I need help setting up a data warehouse using HubSpot CRM as my source
I’m working on extracting data from our HubSpot CRM system and want to build a proper data warehouse structure. The main tables I’m pulling include:
Agreements
Customers
Opportunities
Prospects
I’m struggling with how to design the dimensional model properly. What would be the best approach for creating fact tables and dimension tables from this CRM data? Should I treat Opportunities as my main fact table and use Customers as a dimension?
Any guidance on the schema design would be really helpful. I want to make sure I’m following best practices for this type of CRM data warehousing project.

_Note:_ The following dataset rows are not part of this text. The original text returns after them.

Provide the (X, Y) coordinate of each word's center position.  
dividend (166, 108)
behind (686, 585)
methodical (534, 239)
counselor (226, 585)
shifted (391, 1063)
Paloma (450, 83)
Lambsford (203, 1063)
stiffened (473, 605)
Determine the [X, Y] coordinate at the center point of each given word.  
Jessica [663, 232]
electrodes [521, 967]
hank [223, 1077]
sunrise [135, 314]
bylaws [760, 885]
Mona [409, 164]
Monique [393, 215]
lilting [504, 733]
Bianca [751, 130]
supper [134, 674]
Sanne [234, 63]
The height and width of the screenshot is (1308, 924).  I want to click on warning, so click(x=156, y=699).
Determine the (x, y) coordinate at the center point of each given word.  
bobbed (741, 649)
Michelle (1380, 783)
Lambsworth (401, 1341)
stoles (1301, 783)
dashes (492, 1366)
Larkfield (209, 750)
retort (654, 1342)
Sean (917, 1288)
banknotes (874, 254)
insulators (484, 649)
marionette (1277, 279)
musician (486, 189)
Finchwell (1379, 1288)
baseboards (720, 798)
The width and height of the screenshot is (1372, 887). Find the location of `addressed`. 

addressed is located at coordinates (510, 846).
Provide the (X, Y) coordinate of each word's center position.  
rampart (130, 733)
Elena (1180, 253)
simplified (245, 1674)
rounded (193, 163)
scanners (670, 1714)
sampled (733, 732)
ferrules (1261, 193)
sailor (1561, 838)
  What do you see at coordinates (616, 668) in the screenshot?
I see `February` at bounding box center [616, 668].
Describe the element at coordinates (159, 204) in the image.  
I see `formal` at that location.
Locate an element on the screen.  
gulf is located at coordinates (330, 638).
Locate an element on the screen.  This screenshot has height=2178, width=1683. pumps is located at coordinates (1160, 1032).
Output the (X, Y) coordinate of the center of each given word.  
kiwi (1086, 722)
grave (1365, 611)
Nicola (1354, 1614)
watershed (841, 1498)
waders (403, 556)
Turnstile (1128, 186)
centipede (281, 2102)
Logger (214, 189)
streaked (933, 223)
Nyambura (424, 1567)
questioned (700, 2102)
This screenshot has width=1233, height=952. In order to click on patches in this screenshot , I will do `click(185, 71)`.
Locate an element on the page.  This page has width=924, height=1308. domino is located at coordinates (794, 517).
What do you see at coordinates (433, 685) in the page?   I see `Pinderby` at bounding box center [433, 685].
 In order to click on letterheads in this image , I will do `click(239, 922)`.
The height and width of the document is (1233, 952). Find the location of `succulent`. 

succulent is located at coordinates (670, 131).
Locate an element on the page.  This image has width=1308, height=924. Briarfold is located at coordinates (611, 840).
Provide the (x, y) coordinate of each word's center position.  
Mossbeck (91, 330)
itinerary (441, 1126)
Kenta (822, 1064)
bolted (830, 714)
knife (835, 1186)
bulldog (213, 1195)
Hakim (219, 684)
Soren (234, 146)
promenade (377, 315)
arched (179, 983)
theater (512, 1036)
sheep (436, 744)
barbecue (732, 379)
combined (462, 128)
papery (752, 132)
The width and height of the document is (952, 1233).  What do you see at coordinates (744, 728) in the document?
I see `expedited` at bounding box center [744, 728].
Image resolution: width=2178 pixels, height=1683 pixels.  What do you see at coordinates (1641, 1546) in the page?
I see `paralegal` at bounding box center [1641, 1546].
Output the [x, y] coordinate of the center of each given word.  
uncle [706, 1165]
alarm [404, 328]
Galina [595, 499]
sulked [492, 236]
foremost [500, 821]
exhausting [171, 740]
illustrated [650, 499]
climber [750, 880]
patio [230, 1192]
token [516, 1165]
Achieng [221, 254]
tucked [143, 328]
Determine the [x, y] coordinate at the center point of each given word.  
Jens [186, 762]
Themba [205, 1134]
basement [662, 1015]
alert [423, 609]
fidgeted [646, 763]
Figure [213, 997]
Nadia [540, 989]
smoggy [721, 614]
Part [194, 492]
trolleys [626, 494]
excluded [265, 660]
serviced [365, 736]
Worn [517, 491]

When I faced a similar situation during my CRM migration last year, a key step was to create distinct fact tables for various business processes instead of consolidating everything into one structure. For your scenario, it makes sense to utilize Opportunities as the central sales fact table, but consider implementing an activity fact table if tracking interactions is part of your strategy.
A significant challenge with HubSpot data is correctly addressing custom properties and deal stages. I established a separate dimension for deal stages, incorporating effective dating since these can evolve over time. Additionally, HubSpot’s contact merge feature can complicate your dimension tables, so you’ll need to factor this into your ETL process. Using the HubSpot contact ID as your natural key while generating your surrogate keys for the warehouse is advisable.
Initially, I overlooked the many-to-many relationship between contacts and companies, which required me to create a bridge table based on reporting needs.